Another installation, at the Istanbul Modern, consists of nine pairs of disembodied male legs arranged side by side in a hammam. Each pair of legs is arranged in an open position, indicative of “manspread,” the infamous masculine gesture that claims surrounding space. Made by Candeger Furtun, a female Turkish artist, the appendages represent Turkey and its neighbors. One pair has a hand on the leg in a gesture suggestive of aggression or assertiveness, the owner posturing to establish himself as the alpha male. It is a gesture that many Turks would associate with Erdogan, who recently said that if there is going to be any bullying, he would be the one doing it.
The flaking murals of the Moroccan artist Latifa Echakhch are just a few steps away.
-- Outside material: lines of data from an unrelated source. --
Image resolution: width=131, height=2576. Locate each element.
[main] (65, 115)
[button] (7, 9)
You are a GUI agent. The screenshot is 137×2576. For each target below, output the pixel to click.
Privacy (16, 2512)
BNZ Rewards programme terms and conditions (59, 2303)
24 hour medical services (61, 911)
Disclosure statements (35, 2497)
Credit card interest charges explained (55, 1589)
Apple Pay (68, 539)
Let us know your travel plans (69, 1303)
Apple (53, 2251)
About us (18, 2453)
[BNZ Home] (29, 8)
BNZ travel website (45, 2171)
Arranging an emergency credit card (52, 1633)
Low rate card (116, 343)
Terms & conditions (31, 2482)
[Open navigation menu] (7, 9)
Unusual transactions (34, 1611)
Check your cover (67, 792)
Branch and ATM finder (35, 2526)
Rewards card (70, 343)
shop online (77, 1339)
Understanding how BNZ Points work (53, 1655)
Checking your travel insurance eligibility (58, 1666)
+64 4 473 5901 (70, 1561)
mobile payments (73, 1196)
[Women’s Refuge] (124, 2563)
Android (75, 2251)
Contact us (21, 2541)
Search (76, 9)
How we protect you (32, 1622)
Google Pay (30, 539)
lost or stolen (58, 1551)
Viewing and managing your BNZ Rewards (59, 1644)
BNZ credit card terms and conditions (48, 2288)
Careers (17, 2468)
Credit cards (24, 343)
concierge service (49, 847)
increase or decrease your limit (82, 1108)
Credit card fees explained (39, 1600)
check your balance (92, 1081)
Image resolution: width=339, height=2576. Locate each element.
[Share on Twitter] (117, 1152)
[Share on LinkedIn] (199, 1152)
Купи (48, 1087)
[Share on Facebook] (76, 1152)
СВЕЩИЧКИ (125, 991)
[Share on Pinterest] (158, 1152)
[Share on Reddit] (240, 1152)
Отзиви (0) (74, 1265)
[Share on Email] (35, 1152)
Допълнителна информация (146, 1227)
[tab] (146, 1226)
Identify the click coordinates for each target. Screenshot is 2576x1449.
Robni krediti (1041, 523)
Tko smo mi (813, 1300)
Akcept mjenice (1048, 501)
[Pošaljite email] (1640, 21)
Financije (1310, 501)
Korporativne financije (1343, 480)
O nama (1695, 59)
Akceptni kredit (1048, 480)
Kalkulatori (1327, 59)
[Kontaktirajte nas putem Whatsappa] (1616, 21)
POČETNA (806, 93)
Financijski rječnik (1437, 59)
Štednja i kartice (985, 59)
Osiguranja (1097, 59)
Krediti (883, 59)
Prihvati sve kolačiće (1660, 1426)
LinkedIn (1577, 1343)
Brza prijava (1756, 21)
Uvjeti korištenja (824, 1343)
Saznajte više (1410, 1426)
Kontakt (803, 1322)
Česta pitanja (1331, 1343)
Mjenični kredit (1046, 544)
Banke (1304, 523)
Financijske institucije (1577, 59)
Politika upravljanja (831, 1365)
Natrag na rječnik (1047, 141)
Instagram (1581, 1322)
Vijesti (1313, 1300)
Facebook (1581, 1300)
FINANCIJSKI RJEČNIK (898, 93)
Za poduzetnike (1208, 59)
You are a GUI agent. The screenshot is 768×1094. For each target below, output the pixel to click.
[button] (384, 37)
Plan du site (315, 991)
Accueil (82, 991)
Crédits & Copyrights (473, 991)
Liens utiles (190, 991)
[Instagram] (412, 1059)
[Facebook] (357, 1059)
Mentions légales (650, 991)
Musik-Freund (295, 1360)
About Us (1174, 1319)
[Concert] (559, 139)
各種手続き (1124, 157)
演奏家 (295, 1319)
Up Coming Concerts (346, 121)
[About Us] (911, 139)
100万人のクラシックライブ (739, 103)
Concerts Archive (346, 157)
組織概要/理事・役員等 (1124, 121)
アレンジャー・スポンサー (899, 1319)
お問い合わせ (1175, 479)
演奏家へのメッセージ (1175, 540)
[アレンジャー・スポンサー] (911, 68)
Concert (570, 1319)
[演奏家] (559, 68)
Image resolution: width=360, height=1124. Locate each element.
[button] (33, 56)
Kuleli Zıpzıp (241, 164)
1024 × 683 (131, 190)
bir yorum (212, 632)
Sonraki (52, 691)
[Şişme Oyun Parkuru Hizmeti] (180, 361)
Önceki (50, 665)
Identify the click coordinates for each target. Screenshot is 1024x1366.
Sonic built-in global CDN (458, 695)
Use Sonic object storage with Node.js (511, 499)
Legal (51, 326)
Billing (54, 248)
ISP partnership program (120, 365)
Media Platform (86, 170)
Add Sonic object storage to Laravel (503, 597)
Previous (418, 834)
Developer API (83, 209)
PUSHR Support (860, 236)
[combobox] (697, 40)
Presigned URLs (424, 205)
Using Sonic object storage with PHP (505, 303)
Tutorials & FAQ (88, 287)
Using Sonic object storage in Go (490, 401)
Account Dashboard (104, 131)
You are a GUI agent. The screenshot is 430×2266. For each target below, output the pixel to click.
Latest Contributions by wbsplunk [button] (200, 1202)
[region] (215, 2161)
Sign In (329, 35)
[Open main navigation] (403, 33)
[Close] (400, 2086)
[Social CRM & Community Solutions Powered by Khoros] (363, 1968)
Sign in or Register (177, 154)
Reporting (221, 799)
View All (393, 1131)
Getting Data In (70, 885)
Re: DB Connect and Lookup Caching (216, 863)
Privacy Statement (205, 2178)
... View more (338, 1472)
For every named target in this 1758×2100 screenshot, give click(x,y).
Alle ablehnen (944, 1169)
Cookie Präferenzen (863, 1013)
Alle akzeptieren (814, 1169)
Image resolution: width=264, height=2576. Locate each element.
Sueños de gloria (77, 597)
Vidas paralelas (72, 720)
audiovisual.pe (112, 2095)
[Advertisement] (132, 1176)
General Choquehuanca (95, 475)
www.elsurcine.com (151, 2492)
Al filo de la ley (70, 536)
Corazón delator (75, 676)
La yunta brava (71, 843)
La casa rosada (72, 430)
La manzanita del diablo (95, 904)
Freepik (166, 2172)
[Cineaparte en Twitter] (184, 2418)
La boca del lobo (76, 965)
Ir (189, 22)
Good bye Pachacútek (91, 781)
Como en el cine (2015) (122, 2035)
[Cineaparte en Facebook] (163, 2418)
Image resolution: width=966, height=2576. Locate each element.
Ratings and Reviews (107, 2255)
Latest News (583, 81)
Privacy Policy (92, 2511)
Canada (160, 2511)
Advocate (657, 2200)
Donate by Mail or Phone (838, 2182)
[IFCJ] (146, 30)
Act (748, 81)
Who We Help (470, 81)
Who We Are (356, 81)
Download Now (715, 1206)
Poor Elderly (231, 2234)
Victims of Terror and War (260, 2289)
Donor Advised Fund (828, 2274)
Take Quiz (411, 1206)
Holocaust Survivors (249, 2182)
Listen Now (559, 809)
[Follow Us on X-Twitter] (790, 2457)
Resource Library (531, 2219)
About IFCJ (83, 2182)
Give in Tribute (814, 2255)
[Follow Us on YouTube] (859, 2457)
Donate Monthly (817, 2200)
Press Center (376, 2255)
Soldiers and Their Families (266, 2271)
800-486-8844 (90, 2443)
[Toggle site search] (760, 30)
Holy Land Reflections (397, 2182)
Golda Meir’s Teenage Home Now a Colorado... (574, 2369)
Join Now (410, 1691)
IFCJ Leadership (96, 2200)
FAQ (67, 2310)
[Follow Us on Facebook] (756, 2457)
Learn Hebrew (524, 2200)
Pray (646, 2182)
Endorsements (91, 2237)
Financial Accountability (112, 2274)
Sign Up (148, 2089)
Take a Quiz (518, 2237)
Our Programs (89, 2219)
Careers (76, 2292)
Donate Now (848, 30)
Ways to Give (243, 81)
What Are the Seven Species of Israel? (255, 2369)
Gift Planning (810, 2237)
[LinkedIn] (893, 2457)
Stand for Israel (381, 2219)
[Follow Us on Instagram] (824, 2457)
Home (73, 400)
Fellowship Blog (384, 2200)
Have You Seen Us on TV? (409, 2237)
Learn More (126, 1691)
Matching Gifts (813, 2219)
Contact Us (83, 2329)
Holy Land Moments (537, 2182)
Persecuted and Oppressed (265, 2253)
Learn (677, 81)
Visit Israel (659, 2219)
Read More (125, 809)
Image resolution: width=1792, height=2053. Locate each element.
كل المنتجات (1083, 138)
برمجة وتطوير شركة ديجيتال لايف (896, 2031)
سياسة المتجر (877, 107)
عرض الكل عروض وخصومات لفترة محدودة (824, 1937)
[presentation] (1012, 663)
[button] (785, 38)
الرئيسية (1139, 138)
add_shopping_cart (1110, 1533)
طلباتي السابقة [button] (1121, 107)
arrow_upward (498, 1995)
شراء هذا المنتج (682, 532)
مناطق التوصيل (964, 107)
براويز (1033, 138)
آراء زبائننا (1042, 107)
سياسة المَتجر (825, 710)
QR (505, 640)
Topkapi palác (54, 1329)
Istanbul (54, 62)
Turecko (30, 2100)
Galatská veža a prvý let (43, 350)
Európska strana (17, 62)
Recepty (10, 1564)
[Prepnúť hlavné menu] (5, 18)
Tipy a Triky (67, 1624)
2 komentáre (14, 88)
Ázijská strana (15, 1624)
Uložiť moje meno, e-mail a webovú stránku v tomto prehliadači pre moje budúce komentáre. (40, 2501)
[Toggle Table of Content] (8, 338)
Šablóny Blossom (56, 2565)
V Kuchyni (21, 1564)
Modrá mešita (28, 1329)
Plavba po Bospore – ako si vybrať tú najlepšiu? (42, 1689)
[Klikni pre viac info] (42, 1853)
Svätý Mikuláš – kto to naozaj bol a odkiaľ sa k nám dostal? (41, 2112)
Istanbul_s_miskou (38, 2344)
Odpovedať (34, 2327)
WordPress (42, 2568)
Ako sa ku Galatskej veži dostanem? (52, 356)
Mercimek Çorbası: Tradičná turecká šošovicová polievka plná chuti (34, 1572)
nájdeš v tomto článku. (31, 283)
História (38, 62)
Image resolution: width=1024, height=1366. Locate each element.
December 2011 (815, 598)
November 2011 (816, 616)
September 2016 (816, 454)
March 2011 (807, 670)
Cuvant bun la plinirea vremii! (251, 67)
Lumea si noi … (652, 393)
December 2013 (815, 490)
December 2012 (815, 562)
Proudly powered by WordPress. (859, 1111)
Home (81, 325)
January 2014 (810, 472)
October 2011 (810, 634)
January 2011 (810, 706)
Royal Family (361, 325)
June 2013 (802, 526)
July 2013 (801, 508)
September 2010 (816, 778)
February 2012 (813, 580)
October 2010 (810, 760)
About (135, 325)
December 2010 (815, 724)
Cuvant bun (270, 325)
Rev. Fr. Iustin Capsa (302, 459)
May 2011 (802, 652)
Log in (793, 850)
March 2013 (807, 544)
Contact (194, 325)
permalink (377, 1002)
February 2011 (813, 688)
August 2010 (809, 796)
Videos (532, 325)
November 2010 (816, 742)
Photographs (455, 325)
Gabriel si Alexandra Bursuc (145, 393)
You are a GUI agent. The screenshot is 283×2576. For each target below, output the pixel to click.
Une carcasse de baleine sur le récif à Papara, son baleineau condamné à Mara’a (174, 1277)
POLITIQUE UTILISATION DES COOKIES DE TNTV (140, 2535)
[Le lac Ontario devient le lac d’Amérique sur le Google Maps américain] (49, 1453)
What remains of the murals show people demonstrating, an obvious reference to the 2013 Gezi Park protests and how the spirit of resistance eventually faded. Echakhch had previously made a similar mural about Tahrir Square. The young tour guides refer to the mural as “the sequel to the artist’s works on Tahrir Square,” while the biennial guide makes it clear that the work, “Crowd Fade” is about Gezi.
The destruction of homes and the reluctant departure of neighbors in the Middle East figure predominantly at the biennial. Iraqi artist Mahmoud Obaidi’s paintings “Make War, Not Love” display disconnected body parts that recall Ahmed Saadawi’s Frankenstein in Baghdad, which revolves around a creature created from body parts scattered around Baghdad after bombings. The large drawings show distorted and disjointed bodies, isolated buildings, and trees and assorted geometric shapes. The visitor, even without knowing the title of the work or the nationality of the artist, perceives the fragmentation and destruction in the drawings, which somewhat recall Picasso’s “Guernica.”
Another work by Obaidi, “Compact Home Project,” is a series of eight books with metal covers containing some of his sketches, newspaper clippings and letters. “These are what I have carried with me as home,” he told Al-Monitor at the press preview of works. Obaidi escaped Iraq in 1991 amid war with a fake passport, becoming an international nomad.
“In 2003, war raged across Iraq for the fourth time, and I finally realized that I would never go home,” Obaidi wrote in the biennial’s “Book of Stories,” which contains artists' personal narratives. “I entombed the fragmented remnants of my nomadic life inside twelve artists books. These objects then only existed inside this artwork, as traces of impossible return, shadows of an infeasible life and parodies of a non-existent home.”
The same sense of loss animates Iranian artist Mirak Jamal’s paintings on plasterboard based on drawings he had made as a child. Some depict scenes from Iran through a child’s eyes during the period before his family left, in 1979, before the revolution. “Home Sweet Home,” a three-channel film by Volkan Aslan, shows a young woman repotting a plant and another rolling a cigarette. It eventually becomes clear that one home is on top of the other, and both are floating on the sea on an unknown journey.
Despite the theme of this year's biennial, the political criticism is so subtle that it has led some to blame censorship and self-censorship. At the Sept. 12 press conference, the first question for the curators was, “Did you experience censorship?”
After some uncomfortable moments, the two curators said there had been nothing that they had wanted to do but could not. Ingar Dragset noted that art can create a language of resistance different from that found in the media. He further explained, “Art is not there to react the same way as politicians or the media, using the same simplified populist language.”